**TASK INSTRUCTIONS**
Every line between the top of the data below and the line with "Blog (753, 1525)", both ends included, must be retyped exactly.
----------------
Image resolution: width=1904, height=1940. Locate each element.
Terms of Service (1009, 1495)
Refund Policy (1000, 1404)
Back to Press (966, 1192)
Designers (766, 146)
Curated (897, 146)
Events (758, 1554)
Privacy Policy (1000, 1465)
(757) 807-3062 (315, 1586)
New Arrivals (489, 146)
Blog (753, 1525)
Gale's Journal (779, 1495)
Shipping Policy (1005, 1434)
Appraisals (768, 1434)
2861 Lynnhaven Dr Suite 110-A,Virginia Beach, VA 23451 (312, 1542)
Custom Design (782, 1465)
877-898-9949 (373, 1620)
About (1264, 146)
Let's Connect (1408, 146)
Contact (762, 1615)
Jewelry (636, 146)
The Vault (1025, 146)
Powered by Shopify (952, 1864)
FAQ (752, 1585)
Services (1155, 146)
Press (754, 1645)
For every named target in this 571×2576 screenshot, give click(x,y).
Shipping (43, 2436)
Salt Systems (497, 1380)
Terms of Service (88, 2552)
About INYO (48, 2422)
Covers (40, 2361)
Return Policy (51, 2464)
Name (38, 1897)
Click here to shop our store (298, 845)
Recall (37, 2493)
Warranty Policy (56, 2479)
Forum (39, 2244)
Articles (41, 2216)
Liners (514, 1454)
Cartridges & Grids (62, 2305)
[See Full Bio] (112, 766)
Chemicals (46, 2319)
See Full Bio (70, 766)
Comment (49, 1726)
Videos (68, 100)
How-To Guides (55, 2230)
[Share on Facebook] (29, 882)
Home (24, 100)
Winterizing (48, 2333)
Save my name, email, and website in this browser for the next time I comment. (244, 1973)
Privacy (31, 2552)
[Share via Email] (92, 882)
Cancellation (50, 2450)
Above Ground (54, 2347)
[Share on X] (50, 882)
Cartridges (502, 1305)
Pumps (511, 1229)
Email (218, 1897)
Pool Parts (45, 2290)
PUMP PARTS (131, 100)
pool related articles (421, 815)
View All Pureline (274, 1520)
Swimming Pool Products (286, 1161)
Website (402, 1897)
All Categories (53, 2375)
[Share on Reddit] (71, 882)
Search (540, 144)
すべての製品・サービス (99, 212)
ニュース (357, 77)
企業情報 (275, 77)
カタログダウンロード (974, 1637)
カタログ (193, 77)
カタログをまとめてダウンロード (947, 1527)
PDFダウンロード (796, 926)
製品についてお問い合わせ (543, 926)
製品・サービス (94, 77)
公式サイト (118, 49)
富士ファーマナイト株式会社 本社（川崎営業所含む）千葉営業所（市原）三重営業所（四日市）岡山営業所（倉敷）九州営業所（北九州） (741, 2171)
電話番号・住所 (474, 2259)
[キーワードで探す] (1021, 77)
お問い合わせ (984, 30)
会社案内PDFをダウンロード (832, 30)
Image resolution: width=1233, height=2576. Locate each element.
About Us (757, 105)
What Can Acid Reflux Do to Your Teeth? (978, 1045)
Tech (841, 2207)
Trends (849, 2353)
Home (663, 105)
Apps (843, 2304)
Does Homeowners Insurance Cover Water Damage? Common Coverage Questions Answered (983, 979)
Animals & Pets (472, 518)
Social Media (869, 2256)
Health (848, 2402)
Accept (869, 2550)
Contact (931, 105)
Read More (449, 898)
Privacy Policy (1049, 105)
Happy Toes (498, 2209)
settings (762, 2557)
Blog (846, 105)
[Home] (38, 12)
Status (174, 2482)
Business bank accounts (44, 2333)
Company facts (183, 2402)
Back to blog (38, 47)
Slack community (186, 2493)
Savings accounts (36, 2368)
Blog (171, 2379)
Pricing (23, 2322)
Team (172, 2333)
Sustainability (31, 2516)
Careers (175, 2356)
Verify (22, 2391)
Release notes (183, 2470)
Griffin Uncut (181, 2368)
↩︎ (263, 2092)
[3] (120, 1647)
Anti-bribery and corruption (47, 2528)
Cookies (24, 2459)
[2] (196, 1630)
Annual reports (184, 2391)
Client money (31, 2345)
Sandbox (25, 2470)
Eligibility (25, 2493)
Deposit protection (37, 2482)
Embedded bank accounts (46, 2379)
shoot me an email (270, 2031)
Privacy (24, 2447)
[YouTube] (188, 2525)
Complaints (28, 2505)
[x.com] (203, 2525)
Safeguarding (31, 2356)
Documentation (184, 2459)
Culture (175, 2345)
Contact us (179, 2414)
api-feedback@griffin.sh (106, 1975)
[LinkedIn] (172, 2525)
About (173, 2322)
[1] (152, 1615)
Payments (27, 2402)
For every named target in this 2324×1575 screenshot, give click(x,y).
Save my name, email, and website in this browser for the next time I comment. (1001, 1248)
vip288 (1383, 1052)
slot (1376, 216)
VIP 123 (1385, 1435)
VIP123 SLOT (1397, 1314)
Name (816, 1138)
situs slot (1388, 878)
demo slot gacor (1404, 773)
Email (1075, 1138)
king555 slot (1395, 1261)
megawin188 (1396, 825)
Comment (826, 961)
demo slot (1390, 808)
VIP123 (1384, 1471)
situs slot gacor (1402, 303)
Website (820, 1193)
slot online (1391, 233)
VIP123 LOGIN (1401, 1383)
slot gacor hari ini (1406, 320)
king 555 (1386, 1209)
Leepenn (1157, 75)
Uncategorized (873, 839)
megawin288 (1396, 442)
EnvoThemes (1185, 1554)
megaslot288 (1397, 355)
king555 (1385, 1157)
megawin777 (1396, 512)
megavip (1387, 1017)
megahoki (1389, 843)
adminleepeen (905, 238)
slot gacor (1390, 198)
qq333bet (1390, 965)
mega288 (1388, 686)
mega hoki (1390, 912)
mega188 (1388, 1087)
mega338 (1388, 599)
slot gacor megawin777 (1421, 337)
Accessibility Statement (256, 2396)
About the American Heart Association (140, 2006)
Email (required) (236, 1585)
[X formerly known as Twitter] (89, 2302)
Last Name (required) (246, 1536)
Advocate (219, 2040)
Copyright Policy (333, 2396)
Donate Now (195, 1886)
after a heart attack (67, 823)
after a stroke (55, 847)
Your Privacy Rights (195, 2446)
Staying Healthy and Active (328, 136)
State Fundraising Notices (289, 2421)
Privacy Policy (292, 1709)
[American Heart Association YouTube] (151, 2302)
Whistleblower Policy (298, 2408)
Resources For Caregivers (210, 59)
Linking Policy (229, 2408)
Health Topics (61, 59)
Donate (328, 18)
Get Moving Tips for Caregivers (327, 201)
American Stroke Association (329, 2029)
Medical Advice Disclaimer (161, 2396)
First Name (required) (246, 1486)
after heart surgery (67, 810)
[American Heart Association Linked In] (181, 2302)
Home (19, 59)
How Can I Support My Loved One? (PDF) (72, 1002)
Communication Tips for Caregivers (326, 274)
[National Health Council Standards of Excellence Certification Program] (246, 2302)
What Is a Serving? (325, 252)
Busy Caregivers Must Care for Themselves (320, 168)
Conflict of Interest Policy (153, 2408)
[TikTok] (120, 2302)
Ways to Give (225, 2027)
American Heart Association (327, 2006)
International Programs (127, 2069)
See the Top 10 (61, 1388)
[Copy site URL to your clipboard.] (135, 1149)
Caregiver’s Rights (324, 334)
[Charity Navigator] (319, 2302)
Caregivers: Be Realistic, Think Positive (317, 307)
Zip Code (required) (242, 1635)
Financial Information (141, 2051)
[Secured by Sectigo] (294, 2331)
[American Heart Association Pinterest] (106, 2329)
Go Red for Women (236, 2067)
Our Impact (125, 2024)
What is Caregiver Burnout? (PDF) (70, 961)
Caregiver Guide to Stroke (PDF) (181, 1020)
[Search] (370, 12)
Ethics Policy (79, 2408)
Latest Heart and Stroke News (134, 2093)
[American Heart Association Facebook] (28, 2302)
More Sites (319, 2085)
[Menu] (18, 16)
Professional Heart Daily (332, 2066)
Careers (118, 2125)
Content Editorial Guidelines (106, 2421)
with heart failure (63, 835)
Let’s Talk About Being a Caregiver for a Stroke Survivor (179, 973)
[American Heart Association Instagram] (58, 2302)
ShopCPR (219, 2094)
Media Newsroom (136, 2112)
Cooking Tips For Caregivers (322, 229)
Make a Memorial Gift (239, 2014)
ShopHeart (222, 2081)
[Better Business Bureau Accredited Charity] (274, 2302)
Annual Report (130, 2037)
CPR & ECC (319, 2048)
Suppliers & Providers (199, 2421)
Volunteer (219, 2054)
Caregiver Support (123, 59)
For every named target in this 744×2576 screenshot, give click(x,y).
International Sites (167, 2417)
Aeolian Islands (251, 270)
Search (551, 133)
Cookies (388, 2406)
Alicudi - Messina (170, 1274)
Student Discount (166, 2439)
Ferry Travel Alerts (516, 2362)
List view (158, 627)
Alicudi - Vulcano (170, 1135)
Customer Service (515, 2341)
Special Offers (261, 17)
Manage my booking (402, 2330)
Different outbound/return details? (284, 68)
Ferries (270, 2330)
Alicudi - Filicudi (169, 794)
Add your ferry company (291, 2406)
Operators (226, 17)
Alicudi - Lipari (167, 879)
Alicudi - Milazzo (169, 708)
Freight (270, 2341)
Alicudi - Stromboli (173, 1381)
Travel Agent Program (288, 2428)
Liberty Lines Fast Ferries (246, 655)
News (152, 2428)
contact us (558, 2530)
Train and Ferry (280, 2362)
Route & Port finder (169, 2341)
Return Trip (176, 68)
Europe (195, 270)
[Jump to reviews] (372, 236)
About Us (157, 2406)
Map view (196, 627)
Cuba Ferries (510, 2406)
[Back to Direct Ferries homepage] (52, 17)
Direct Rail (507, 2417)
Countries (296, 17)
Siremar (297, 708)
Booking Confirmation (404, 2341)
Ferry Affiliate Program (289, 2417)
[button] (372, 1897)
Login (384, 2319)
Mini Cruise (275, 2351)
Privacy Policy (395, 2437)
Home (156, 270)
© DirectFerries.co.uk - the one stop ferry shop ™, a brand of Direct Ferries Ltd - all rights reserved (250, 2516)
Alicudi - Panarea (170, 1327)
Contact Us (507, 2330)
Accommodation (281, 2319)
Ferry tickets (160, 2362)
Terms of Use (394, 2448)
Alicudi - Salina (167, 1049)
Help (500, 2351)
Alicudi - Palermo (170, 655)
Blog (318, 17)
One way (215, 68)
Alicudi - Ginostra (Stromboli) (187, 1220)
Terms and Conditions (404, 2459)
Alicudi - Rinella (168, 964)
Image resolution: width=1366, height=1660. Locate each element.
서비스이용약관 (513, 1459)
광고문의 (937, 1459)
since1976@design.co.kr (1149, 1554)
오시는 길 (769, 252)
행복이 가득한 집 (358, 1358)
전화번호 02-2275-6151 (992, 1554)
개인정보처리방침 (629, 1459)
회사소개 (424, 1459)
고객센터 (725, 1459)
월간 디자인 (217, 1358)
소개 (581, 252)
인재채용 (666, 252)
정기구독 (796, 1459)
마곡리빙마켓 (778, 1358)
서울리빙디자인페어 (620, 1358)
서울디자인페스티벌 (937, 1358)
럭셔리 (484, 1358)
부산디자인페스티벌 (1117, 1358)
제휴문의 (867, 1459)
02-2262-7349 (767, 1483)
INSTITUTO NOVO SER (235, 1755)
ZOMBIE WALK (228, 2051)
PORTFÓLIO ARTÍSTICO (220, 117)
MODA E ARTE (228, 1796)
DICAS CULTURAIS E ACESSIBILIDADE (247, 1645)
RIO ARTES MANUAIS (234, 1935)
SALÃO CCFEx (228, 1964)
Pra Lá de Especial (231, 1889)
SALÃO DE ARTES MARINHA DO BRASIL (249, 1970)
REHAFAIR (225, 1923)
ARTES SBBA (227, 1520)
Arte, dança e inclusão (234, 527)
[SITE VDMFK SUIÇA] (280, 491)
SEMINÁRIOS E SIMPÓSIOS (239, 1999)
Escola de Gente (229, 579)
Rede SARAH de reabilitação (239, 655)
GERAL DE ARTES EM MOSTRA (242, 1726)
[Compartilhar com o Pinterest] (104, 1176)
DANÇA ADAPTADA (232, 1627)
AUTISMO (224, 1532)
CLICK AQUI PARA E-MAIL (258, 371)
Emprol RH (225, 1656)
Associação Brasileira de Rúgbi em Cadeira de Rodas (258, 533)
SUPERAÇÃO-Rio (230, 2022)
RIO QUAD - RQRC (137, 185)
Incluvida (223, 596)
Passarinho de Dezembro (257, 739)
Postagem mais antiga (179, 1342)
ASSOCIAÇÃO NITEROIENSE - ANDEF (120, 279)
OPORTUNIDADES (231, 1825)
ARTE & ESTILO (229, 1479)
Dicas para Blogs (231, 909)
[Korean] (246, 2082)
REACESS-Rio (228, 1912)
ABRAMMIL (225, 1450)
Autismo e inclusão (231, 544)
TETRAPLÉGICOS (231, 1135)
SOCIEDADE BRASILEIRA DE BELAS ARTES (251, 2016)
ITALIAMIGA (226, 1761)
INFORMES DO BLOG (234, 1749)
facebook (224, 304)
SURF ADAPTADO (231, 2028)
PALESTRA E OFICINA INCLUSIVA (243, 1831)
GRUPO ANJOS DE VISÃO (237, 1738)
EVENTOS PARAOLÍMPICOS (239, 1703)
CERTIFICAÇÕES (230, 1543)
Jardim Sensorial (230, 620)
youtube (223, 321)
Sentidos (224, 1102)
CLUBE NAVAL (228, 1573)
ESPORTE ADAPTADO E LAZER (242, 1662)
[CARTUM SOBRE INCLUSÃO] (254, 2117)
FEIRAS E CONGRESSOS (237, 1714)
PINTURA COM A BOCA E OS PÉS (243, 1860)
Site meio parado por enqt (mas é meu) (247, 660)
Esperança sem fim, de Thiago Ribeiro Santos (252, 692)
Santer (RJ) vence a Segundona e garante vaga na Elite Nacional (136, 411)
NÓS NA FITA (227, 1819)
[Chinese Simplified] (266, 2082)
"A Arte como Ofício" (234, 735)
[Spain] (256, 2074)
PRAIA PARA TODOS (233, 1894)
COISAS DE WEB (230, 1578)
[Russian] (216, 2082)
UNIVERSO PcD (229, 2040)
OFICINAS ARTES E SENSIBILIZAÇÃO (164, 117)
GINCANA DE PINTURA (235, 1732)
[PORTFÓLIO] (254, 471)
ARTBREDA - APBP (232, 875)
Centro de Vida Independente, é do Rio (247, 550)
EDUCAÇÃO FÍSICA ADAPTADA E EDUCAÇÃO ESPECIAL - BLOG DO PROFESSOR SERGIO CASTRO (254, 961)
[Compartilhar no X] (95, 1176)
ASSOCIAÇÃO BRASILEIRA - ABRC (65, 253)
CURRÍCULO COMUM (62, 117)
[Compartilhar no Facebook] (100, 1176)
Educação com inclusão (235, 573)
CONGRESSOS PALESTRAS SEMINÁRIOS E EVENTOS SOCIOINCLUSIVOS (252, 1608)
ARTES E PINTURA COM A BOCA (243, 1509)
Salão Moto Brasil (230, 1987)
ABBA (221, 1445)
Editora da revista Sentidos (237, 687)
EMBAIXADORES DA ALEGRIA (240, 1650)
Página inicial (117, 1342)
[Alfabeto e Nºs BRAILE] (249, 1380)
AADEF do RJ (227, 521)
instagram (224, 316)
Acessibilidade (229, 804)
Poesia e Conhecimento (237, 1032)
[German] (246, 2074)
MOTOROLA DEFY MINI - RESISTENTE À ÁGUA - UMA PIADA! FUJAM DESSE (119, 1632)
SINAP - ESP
----------------
**ANSWER FOR THIS EXERCISE**
Image resolution: width=1904, height=1940. Locate each element.
Terms of Service (1009, 1495)
Refund Policy (1000, 1404)
Back to Press (966, 1192)
Designers (766, 146)
Curated (897, 146)
Events (758, 1554)
Privacy Policy (1000, 1465)
(757) 807-3062 (315, 1586)
New Arrivals (489, 146)
Blog (753, 1525)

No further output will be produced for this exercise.